# RECORDS FOR THE EXERCISE
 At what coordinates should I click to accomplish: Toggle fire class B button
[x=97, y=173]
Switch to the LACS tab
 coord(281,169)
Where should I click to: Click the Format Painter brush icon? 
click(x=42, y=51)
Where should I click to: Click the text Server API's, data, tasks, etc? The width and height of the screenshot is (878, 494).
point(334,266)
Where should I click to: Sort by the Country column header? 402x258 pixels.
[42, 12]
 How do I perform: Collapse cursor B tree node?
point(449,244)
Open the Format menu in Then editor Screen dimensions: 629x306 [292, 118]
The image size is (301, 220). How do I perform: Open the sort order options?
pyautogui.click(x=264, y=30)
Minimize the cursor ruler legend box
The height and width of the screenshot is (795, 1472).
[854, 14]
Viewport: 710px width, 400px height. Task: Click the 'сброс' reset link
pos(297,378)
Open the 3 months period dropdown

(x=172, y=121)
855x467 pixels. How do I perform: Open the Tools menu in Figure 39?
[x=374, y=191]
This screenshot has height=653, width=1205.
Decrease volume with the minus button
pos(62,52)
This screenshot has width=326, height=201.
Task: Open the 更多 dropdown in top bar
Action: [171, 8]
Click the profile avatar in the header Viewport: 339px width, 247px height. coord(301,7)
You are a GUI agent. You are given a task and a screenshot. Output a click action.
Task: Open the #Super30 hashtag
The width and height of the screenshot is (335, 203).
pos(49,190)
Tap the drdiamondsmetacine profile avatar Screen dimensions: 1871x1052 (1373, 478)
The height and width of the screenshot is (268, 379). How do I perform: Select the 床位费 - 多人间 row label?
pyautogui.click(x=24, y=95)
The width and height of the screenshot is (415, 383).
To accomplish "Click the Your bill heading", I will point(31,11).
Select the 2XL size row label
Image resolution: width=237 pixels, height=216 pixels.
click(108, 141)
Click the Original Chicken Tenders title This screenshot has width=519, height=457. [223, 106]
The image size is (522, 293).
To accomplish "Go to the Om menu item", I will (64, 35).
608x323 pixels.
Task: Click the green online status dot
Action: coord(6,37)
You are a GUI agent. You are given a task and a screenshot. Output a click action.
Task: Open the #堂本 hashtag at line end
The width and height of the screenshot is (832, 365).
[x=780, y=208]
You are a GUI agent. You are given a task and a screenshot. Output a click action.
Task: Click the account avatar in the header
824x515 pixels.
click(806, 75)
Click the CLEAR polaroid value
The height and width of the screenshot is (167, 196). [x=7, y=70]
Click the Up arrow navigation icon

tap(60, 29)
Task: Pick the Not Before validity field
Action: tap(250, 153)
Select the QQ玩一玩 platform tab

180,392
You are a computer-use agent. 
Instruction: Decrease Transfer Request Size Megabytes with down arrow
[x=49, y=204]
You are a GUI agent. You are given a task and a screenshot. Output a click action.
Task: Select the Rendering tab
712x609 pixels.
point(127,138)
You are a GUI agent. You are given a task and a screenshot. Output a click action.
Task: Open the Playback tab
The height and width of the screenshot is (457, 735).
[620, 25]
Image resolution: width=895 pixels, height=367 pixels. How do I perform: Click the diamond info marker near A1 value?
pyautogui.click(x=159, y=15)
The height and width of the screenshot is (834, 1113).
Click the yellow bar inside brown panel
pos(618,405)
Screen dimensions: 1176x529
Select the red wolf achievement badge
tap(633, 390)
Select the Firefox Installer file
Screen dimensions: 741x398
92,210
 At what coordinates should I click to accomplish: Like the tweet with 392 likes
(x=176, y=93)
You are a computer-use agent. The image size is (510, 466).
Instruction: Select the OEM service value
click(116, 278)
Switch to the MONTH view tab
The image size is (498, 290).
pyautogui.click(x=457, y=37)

# WHAT THE TASK REQUIRES
Wherever a line of the data holds "hashtag", copy that line.

# WRITTEN ANSWER
Task: Open the #Super30 hashtag
Task: Open the #堂本 hashtag at line end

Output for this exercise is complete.